▶ _Excerpted text_:

--*--

Goal: Multiply a batch of Vector3f’s with the same 4×4 matrix.

Restrictions:

1. ‘src’ and ‘dst’ arrays shouldn’t point to the same memory location.

2. All pointers should be 16-byte aligned (see below for details on array sizes).

3. Treat Vector3f’s as positions (w = 1.0).

4. Matrix is column major.

__Structs and initialization__

^{?}View Code CPP

struct _Vector3f { float x, y, z; }; struct _Vector4f { float x, y, z, w; }; _Vector3f* AllocateSrcArray(unsigned int numVertices) { // Update 2011-07-27: The size of the src array was incorrect. // We are loading 3 xmm regs per loop. So we need numLoops * 12 floats, where // numLoops is (numVertices / 4) + 1 for the SSE version unsigned int memSize = sizeof(float) * ((numVertices >> 2) + 1) * 12; return (_Vector3f*)_aligned_malloc(memSize, 16); } _Vector4f* AllocateDstArray(unsigned int numVertices) { unsigned int memSize = sizeof(_Vector4f) * (((numVertices >> 2) + 1) << 2); return (_Vector4f*)_aligned_malloc(memSize, 16); } |

As you can see, we are wasting a bit or memory in order to avoid dealing with special cases in the SSE version. The C version isn’t affected by the extra padding, so there is no overhead. The worst case scenario (numVertices = 4 * n + 1) is to allocate an extra 48 bytes ‘dst’ array and extra 4 bytes for the ‘src’ array (total = 52 bytes). Nothing extraordinary when dealing with large batches of vertices. Code-side, the worst case is to perform 3 extra stores to the ‘dst’ array and 3 extra loads from the ‘src’ array.

--*--

▶ _Required work_:
a. In the matrix-batch write-up, edit the stretch from "Goal: Multiply a" through "is column major." and give it again with "column major" changed to "row major".
b. Sum up the matrix-batch write-up in two sentences.

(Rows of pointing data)
--*--

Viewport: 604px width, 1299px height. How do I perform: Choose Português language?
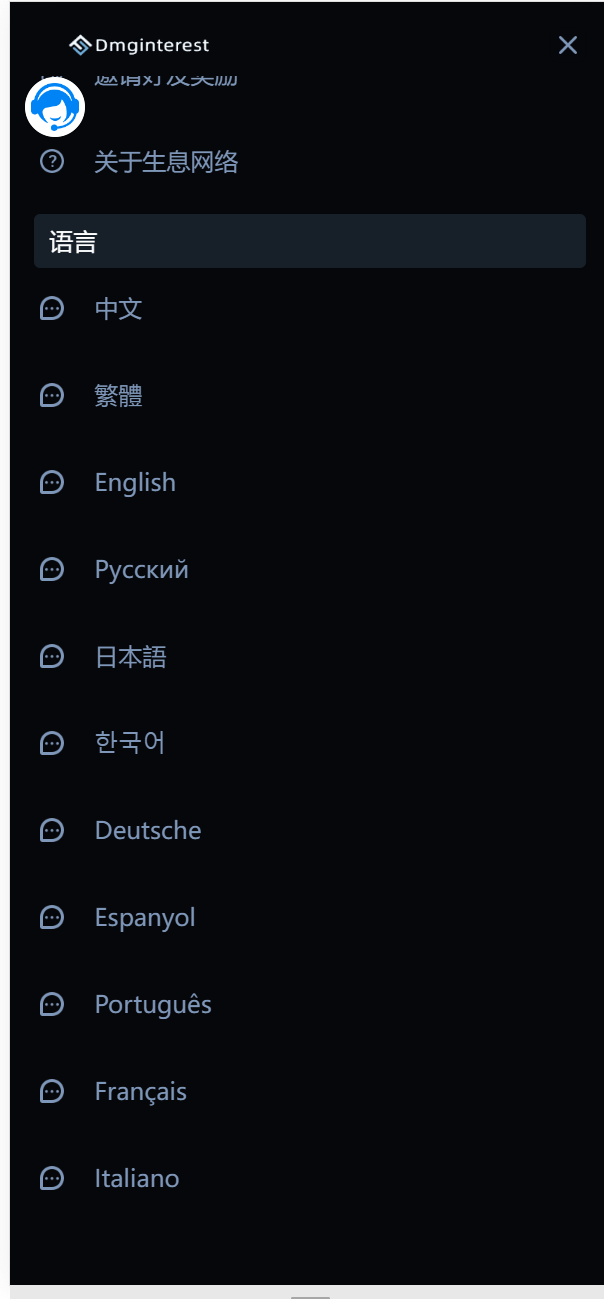click(x=153, y=1004)
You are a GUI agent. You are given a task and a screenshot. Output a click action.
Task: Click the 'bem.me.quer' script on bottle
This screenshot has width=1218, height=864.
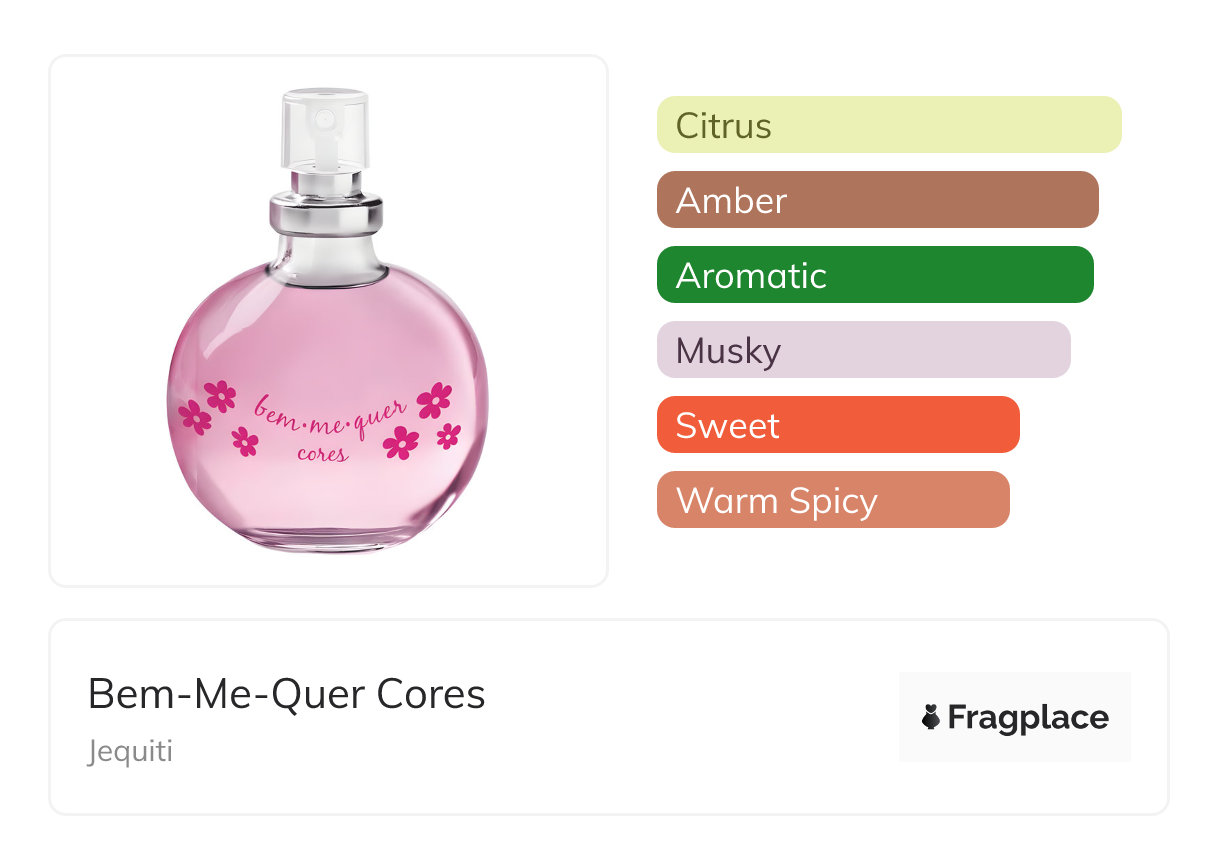[331, 419]
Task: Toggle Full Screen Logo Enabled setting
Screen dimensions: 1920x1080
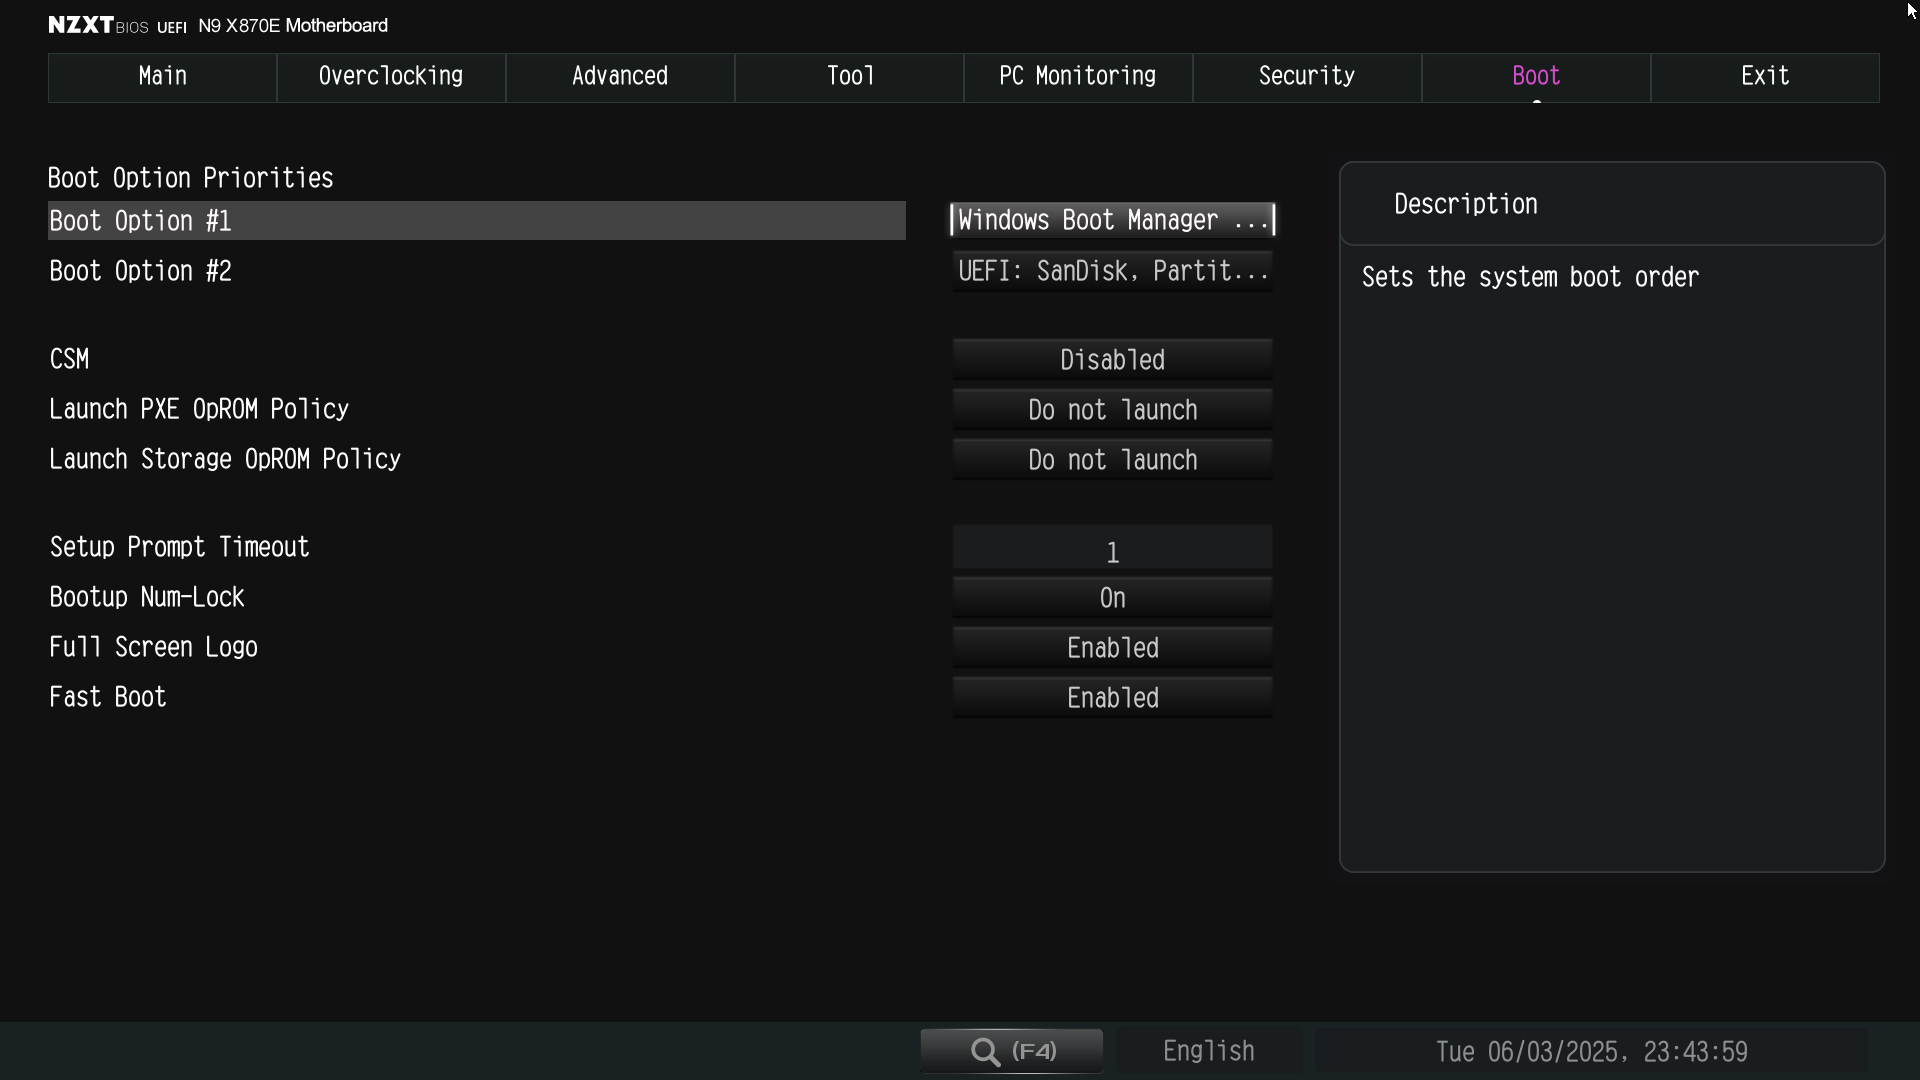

--*--

▶ _Results for each task_:
a.
Goal: Multiply a batch of Vector3f’s with the same 4×4 matrix.

Restrictions:

1. ‘src’ and ‘dst’ arrays shouldn’t point to the same memory location.

2. All pointers should be 16-byte aligned (see below for details on array sizes).

3. Treat Vector3f’s as positions (w = 1.0).

4. Matrix is row major.

b. The goal is to multiply a batch of Vector3f's by the same 4×4 column-major matrix, treating them as positions, with separate 'src' and 'dst' arrays and all pointers 16-byte aligned. The arrays are padded so the SSE version avoids special cases, which in the worst case costs 52 extra bytes plus 3 extra loads and 3 extra stores, while the C version has no overhead.